2 April 2020
The City of Cape Town has laid 280 extra places for homeless people since the start of the lockdown, but it is far from enough, and many have been left with no choice but to defy the rules.
Last week, after President Cyril Ramaphosa announced the nationwide lockdown on Monday 23 March, Mayco Member for Community Services and Health Zahid Badroodien said that a number of sites would be set up around the City, including repurposing the abandoned Robbie Nurock Day Hospital.
But City Councillor Brandon Golding said that Robbie Nurock Day Hospital would no longer be used by the City as a site for sheltering homeless people as it is preferable as an isolation centre. “We’re trying not to use small sites as it spreads our safety resources too thin.”

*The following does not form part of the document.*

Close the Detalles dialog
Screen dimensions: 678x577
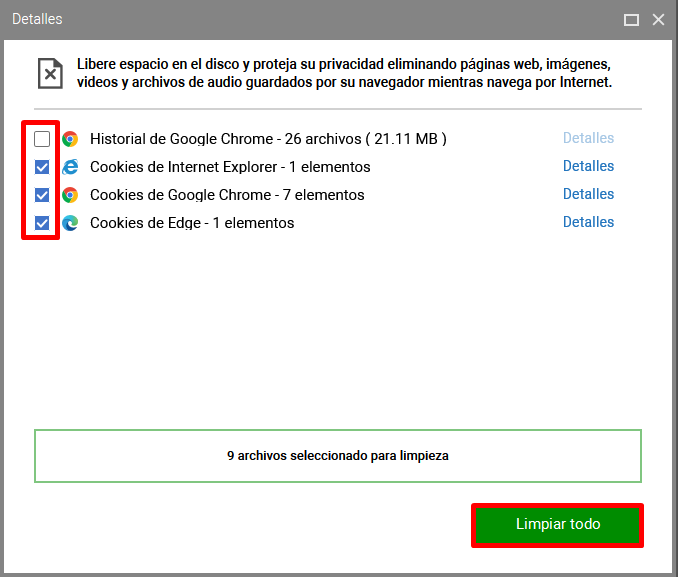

As a result, only the expansion of the Culemborg Safe Place, an outdoors area for homeless people underneath a highway overpass on the Foreshore, has created new shelter for the city’s homeless people.
Culemborg initially provided shelter for 230 homeless people when it was launched in 2018. It was extended to accommodate 280 more people on 31 March 2020.
The Western Cape government estimates greater Cape Town’s homeless population at about 5,000 homeless people, of whom 700 live in the city centre. These figures exclude the estimated 500 to 900 refugees and asylum seekers who were part of the sit-in protest at the UN High Commissioner for Refugees offices last year. This group is now divided between approximately 200 people living outside the Cape Town Central police station, and 300 to 700 people living inside the Central Methodist Church.
Walter Nyamugama, a 26-year-old man originally from Zimbabwe who has been living without shelter in Vredehoek’s Van Riebeeck Park, says the City has been slow to help its homeless residents.
Since the lockdown was implemented, Nyamugama has been sleeping at the park with about 100 other homeless people, including locals and immigrants. On Tuesday morning, according to him, police vans arrived at the park and took about 40 local homeless people to the Culemborg Safe Place. He says a number of other people staying in the park ran away as the vans arrived, afraid of where they might be taken.
According to Nyamugama, since the lockdown, the group at Van Riebeeck Park have been regularly visited by SAPS officers and City law enforcement – the only state officials to communicate with the group so far. Nyamugama says that officers provide contradictory messages. The group has been told to disperse during the day, but have also been told to remain in place at the park.
There are no feeding schemes in the Vredehoek area. According to Nyamugama, they have been directed by police to two sites where they may get a meal – the Haven night shelter in Greenpoint and the Culemborg Safe Place. Both kitchens are run by the non-profit Ladles of Love. However, Nyamugama and the others staying at Van Riebeeck Park say that they are prevented from proceeding to the soup kitchens by City law enforcement officers and SAPS, and told to go back to the park. The homeless group have been threatened with 27 days in prison if they do not comply.
SAPS spokesperson Captain Ezra October denied that it was police policy to prevent homeless people from moving around the city, saying, “SAPS cannot prevent homeless people from getting to where there is food”.
He said that police did need to minimise movement of all people during the lockdown, but that SAPS would never arrest a homeless person for being homeless. He said that there was no protocol for police to move homeless people around the city. October said he hoped that national, provincial and local governments would be able to address the lack of temporary shelter soon.
Mayco Member Badroodien, in response to GroundUp’s queries, said: “It should be noted that, unlike in other metros where national government and Transnet provided numerous facilities to accommodate street people, this has not happened in Cape Town. It is for this reason that the City has gone about finding temporary shelter sites that would meet the requirements. Most of our community halls are too small to hold large enough numbers of people, taking into account the social distancing and general hygiene protocols that the situation demands. It would also mean far too many sites around the city, which would require more resources in terms of site management etc.
“The City of Cape Town notes the ongoing interest in the provision of temporary shelter for street people during the lockdown period. The Culemborg site remains operational, and work continues on the Paint City site in Bellville. The City has however drafted an amended proposal for accommodation, the feasibility of which is still being determined. We will communicate on the matter as soon as we are able to.”
The people living at Van Riebeeck Park are forced to cobble together what little money they have to buy supplies at the Gardens Centre Pick n Pay. Last night, members of the Gardens Community Action Network delivered sandwiches to the group, after hearing of their plight.
The people living in the park are aware of the dangers of Covid-19, and worried about it, but simply cannot do more than they can at present.
Nyamugama doesn’t understand why homeless people can’t be accommodated in one of the many empty buildings in Cape Town.
He says he doesn’t know whether people living in the tents will have enough warm clothing and blankets to stave off illness in winter.
According to GroundUp’s calculations, there are currently 9,000 vacant beds in hotels in the city.